Ruby arrived in town three weeks later. She came by bus carrying a suitcase containing two letters from Gordon, a few clothes and her aunt’s red fox neckpiece (borrowed for a limited time only). She had nearly two hundred dollars, scraped together from various sources. Seventy dollars was her own, her cousin lent her twenty-five, and a hundred came from her father in Seattle. She had written to him for the first time in two years telling him she was going to be married and needed money for a trousseau. Her father sent her a check and a note wishing her happiness and telling her not to mention the check to her mother under any circumstances.
She took a room in a boarding house a couple of blocks from the bus terminal. Here she unpacked her suitcase, shook out the red fox neckpiece and washed her face. Then she went to the nearest café to phone Gordon and have something to eat.
She sat down in a booth, trembling with weariness and excitement. She was here at last, in the same city as Gordon, perhaps even just a few blocks from him right this minute. From now on all her days would be colored by the possibility of seeing Gordon. He might be walking past the café right now (she looked and could see nothing beyond the closed Venetian blind) and every time she stepped out of the door she might catch a glimpse of his car. She had memorized the license number on that first night, standing on the curb outside Gordon’s hotel.

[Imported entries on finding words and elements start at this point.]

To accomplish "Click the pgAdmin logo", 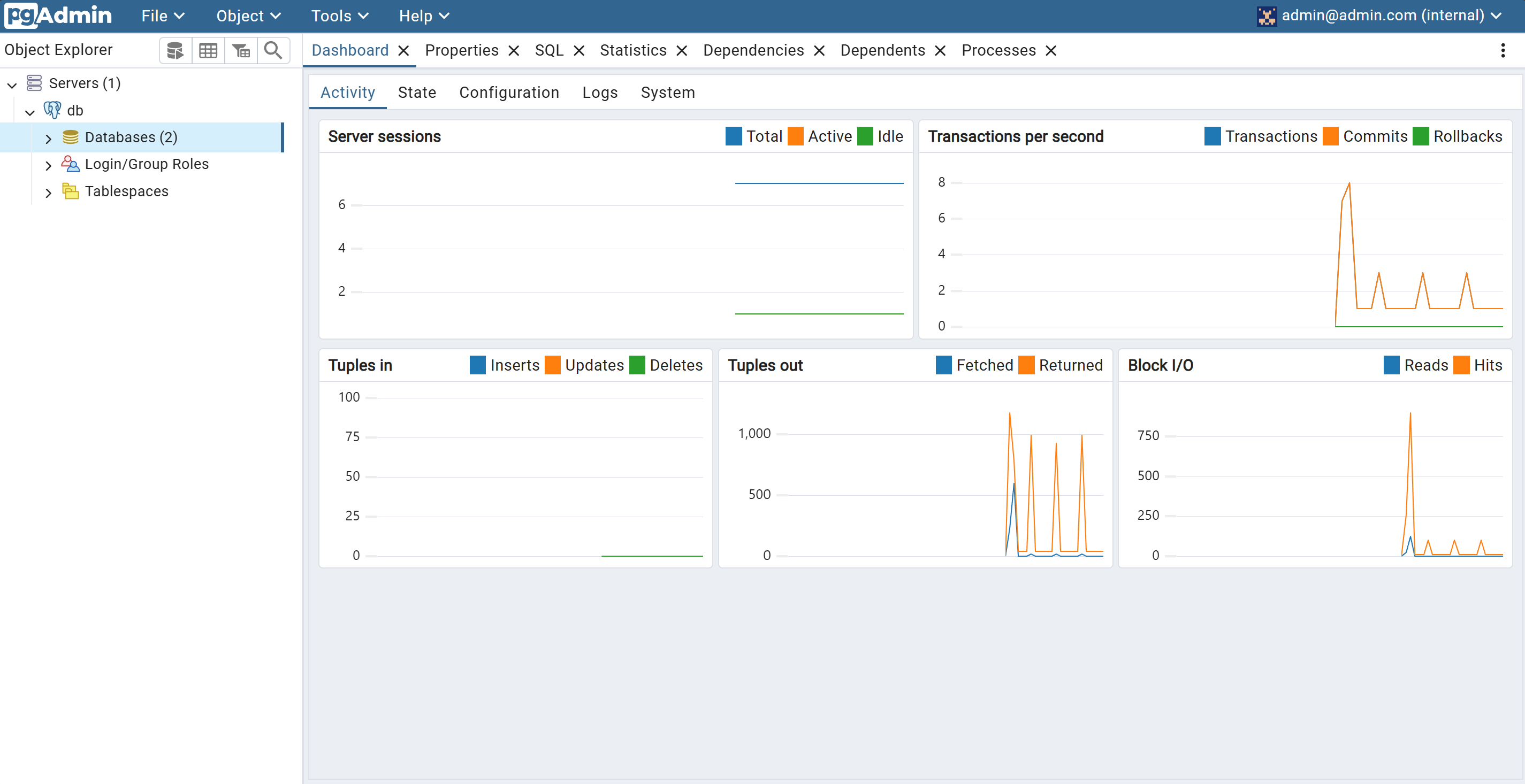I will [x=58, y=16].
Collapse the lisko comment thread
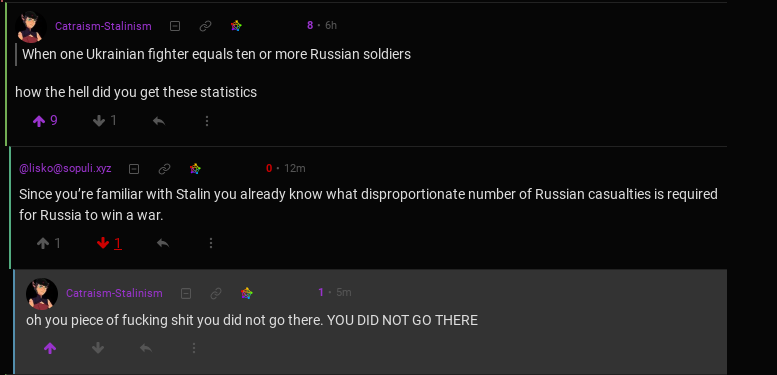 click(x=134, y=169)
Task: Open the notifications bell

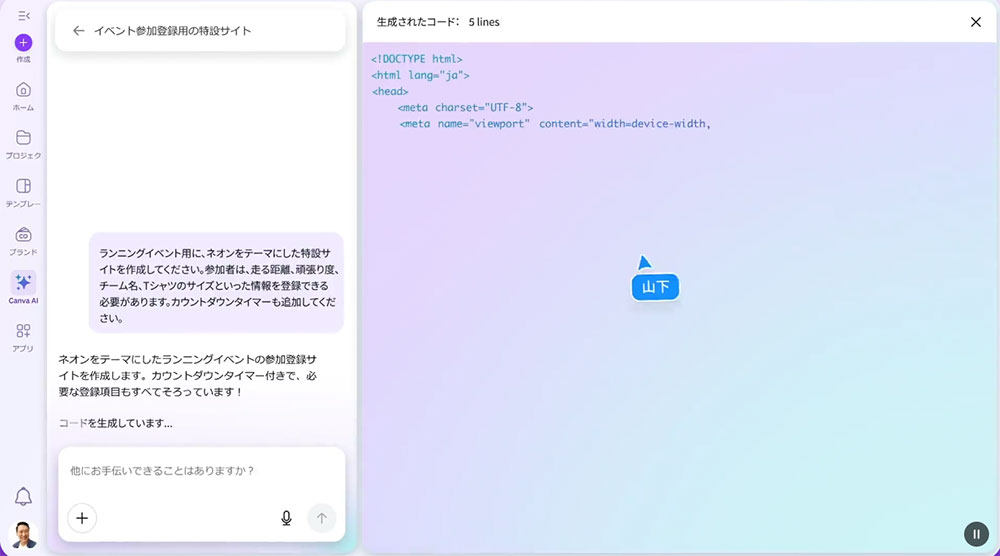Action: (x=23, y=497)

She had repeated it aloud over and over, without realizing why. Everything that concerned Gordon had become absorbingly important to her, with the exception of Elaine. She thought of Elaine vaguely as a shadow-figure crossing Gordon’s path now and then without touching him or interfering with him. Ruby’s one-sided imagination flung a veil over Elaine and her children, her own future, her financial difficulties, Gordon’s reputation, and any preconceived notions she had of right and wrong. Right was something you were going to do anyway, and if it didn’t justify itself afterwards it became wrong. Ruby’s mind worked with disastrous simplicity. It was “wrong” to lie to Gordon about her parents, but it was “right” to follow him here without telling him about it in advance or asking his opinion.